2.

73 3 0
                                    

Het is een raar idee om wakker te worden en de dag leeg en uitgestrekt voor me te hebben liggen als een wit vel papier. Normaal gesproken is het papier van tevoren al volgeschreven met dingen als school en werk en vakliteratuur doornemen en wat dan nog. Zelfs in de vakanties was er het afgelopen jaar altijd wel iets wat gedaan moest worden. Nu heb ik eindelijk een dag die helemaal van mij is.

Aangezien het pas halfacht is, blijf ik lekker onder de dekens liggen. Ik moet er tenslotte van genieten dat ik niet meer elke dag om kwart over zes mijn nest uit hoef om op een doodstil dorpsplein de blauw-witte Arriva-bus te nemen.

Een verdieping onder me hoor ik hoe mijn moeder zich klaarmaakt voor een nieuwe werkdag. Het brommen van de elektrische tandenborstel, het gesis van haar deodorant, het klapperen van de deurtjes van het badkamerkastje. Een symfonie die ik herken van al die andere keren dat zij eerder op moest dan ik – iets wat het laatste jaar niet zo heel vaak voorkwam.

Gapend draai ik me op mijn zij. Gisteravond kon ik maar moeilijk in slaap komen.

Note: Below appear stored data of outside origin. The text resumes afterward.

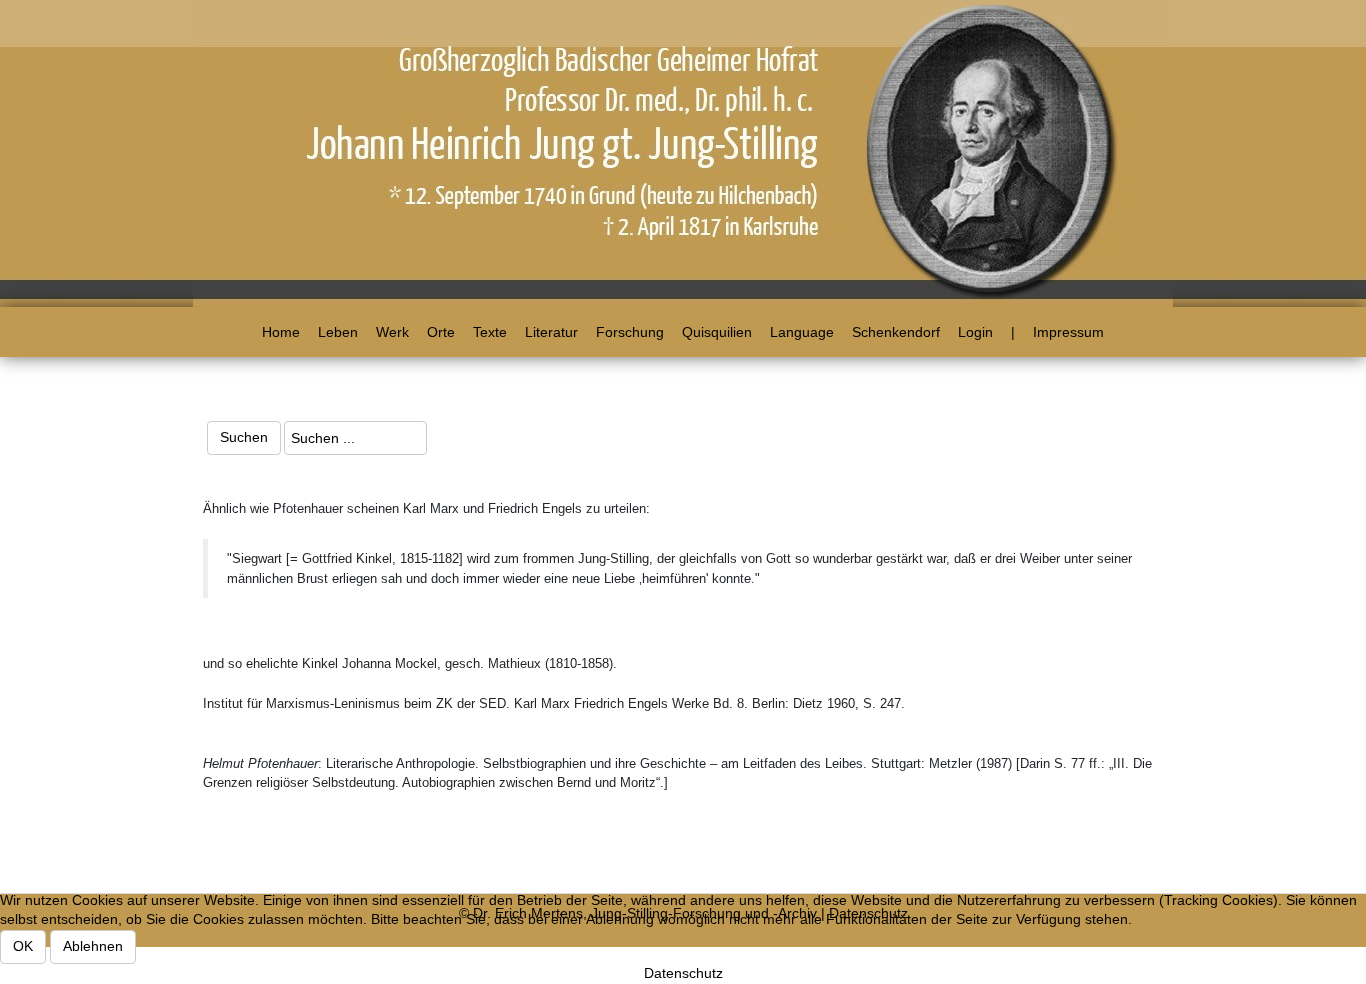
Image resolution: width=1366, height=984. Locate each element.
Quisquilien (717, 332)
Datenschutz (683, 973)
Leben (338, 332)
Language (802, 332)
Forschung (630, 332)
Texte (490, 332)
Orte (441, 332)
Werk (392, 332)
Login (975, 332)
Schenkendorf (896, 332)
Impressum (1068, 332)
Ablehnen (93, 946)
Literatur (551, 332)
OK (23, 946)
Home (281, 332)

Het bleef maar door mijn hoofd spoken dat alles wat ik dacht te zijn en te kunnen zijn in rook is opgegaan. Hoewel mijn studiebegeleider zei dat er ook andere manieren zijn om redacteur bij een tijdschrift zoals de Hitkrant te worden, heb ik geen idee welke. Als dorpsmeisje uit Limburg heb ik niet bepaald nuttige connecties. .

Wie ben ik? Wat kan ik? Waar word ik blij van? Vragen die maar niet uit mijn hoofd willen gaan. Ik word er zo gek van dat ik uiteindelijk besluit alsnog op te staan.

Beneden tref ik de rest van de familie in de smalle keuken. Quinn kauwt aan de tafel bij het raam langzaam op een boterham terwijl ze door een voetbaltijdschrift bladert dat ze van de bieb heeft geleend. Mijn moeder zet haar eerste kopje koffie van de dag en mijn vader, die ondanks het gebrek aan een baan toch elke dag op tijd opstaat, snijdt plakken van een stuk kaas.

Als ik niks zeg, kijkt mijn moeder op. 'Goejemaerge,' zegt ze nadrukkelijk.

'Goedemorgen,' mompel ik. Dankzij die verplichte begroeting van haar heb ik echt een hekel gekregen aan dat woord.

'Messchien zudde d'n kommende tied wat mieër kunne gon waerke nòw ge daor toch d'n tied vur het.' De toon waarop ze het zegt, maakt duidelijk dat ik haar 'misschien' met een dikke korrel zout moet nemen. Wat ze bedoelt, is 'kom van je luie reet af en ga veertig uur per week maken'. Wat ik dus absoluut niet ga doen. Bovendien hoeft ze het niet op mij af te reageren dat ze zelf niet meer uren kan krijgen.

Uiteraard leveren haar woorden een goedkeurende knik van mijn vader op. 'Angezien weej ut momenteel nie brieëd hen, zeuj ut fien zien as geej wat mieër verdiende. Dá'che wat mieër dinge zelf kunt betale en zo.'

Ik stoot een verontwaardigd geluidje uit. Alsof ik niet al praktisch alles zelf betaal. Sinds ik ben gaan studeren, hebben zij alleen nog de boodschappen betaald waarvan ik mee-eet en zorgen ze ervoor dat ik een dak boven mijn hoofd heb. 'Misschien kan ik ook niet meer uren krijgen?'

Mijn moeder werpt me een vermoeide blik toe. 'Ien de vekânsietied kunne ze òw hulp vast goēd gebruuke. Ge zut 'r vandaag 's langs kunne gaon um ut eroaver te hebbe. Of hadde al ândere planne?'

Goh, dat is ook voor het eerst dat ze dat vraagt. Meestal walst ze gewoon over al mijn plannen heen zonder ook maar ergens rekening mee te houden. 'Spreek je met pap 's morgens ook zijn hele dag door?'

Mijn moeder haalt haar neus op en pakt de schòttelslet op om het aanrecht mee schoon te vegen. 'Dat is iets hieël ânders.'

Ik negeer haar woorden en reik langs haar heen naar de broodtrommel om twee sneeën brood te pakken. Er was een tijd – nog niet zo lang geleden – dat ik me schuldig voelde omdat ik mijn ouders geld kost en daarom 's morgens maar één boterham at. Vandaag is niet zo'n dag. Het is per slot van rekening ook hun schuld dat ik überhaupt besta. Ze hadden me een hoop ellende kunnen besparen.